**WORK ITEM**
Repeat each of the following entries verbatim, line for line.

──────── PROVIDED DATA

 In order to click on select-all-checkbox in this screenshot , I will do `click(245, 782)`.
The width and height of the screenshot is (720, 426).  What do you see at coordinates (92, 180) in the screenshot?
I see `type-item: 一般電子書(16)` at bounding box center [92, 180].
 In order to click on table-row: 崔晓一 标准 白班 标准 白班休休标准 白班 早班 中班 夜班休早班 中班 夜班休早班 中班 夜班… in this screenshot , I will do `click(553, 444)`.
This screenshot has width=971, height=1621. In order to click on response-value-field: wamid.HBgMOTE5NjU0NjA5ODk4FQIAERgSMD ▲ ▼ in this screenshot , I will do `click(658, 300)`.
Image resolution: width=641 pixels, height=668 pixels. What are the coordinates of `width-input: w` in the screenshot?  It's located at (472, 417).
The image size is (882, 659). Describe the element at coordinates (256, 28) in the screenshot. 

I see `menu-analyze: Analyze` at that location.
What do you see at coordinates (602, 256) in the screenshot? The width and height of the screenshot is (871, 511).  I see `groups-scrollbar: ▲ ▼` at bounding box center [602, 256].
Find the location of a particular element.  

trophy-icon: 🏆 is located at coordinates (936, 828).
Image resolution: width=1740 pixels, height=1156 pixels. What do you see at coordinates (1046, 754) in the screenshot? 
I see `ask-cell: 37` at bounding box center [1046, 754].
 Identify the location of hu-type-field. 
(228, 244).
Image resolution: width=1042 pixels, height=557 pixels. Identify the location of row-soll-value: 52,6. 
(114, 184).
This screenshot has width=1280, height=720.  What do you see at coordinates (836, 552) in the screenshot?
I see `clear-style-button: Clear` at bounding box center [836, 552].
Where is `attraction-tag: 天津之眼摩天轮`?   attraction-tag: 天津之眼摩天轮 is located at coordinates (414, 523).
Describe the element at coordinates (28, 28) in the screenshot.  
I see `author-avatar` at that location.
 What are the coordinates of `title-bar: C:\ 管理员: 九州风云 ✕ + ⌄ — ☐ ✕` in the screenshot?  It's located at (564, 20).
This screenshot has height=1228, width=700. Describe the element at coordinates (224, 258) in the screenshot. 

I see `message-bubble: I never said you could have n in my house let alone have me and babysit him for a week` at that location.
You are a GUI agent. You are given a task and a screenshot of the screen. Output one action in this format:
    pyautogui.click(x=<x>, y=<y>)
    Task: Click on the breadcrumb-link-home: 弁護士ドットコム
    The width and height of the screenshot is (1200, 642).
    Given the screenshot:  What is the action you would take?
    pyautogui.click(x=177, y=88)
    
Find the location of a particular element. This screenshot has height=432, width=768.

────────────────

**REPLY TO THE TASK**
 In order to click on select-all-checkbox in this screenshot , I will do `click(245, 782)`.
The width and height of the screenshot is (720, 426).  What do you see at coordinates (92, 180) in the screenshot?
I see `type-item: 一般電子書(16)` at bounding box center [92, 180].
 In order to click on table-row: 崔晓一 标准 白班 标准 白班休休标准 白班 早班 中班 夜班休早班 中班 夜班休早班 中班 夜班… in this screenshot , I will do `click(553, 444)`.
This screenshot has width=971, height=1621. In order to click on response-value-field: wamid.HBgMOTE5NjU0NjA5ODk4FQIAERgSMD ▲ ▼ in this screenshot , I will do `click(658, 300)`.
Image resolution: width=641 pixels, height=668 pixels. What are the coordinates of `width-input: w` in the screenshot?  It's located at (472, 417).
The image size is (882, 659). Describe the element at coordinates (256, 28) in the screenshot. 

I see `menu-analyze: Analyze` at that location.
What do you see at coordinates (602, 256) in the screenshot? The width and height of the screenshot is (871, 511).  I see `groups-scrollbar: ▲ ▼` at bounding box center [602, 256].
Find the location of a particular element.  

trophy-icon: 🏆 is located at coordinates (936, 828).
Image resolution: width=1740 pixels, height=1156 pixels. What do you see at coordinates (1046, 754) in the screenshot? 
I see `ask-cell: 37` at bounding box center [1046, 754].
 Identify the location of hu-type-field. 
(228, 244).
Image resolution: width=1042 pixels, height=557 pixels. Identify the location of row-soll-value: 52,6. 
(114, 184).
This screenshot has width=1280, height=720.  What do you see at coordinates (836, 552) in the screenshot?
I see `clear-style-button: Clear` at bounding box center [836, 552].
Where is `attraction-tag: 天津之眼摩天轮`?   attraction-tag: 天津之眼摩天轮 is located at coordinates (414, 523).
Describe the element at coordinates (28, 28) in the screenshot.  
I see `author-avatar` at that location.
 What are the coordinates of `title-bar: C:\ 管理员: 九州风云 ✕ + ⌄ — ☐ ✕` in the screenshot?  It's located at (564, 20).
This screenshot has height=1228, width=700. Describe the element at coordinates (224, 258) in the screenshot. 

I see `message-bubble: I never said you could have n in my house let alone have me and babysit him for a week` at that location.
You are a GUI agent. You are given a task and a screenshot of the screen. Output one action in this format:
    pyautogui.click(x=<x>, y=<y>)
    Task: Click on the breadcrumb-link-home: 弁護士ドットコム
    The width and height of the screenshot is (1200, 642).
    Given the screenshot:  What is the action you would take?
    pyautogui.click(x=177, y=88)
    
Find the location of a particular element. This screenshot has height=432, width=768.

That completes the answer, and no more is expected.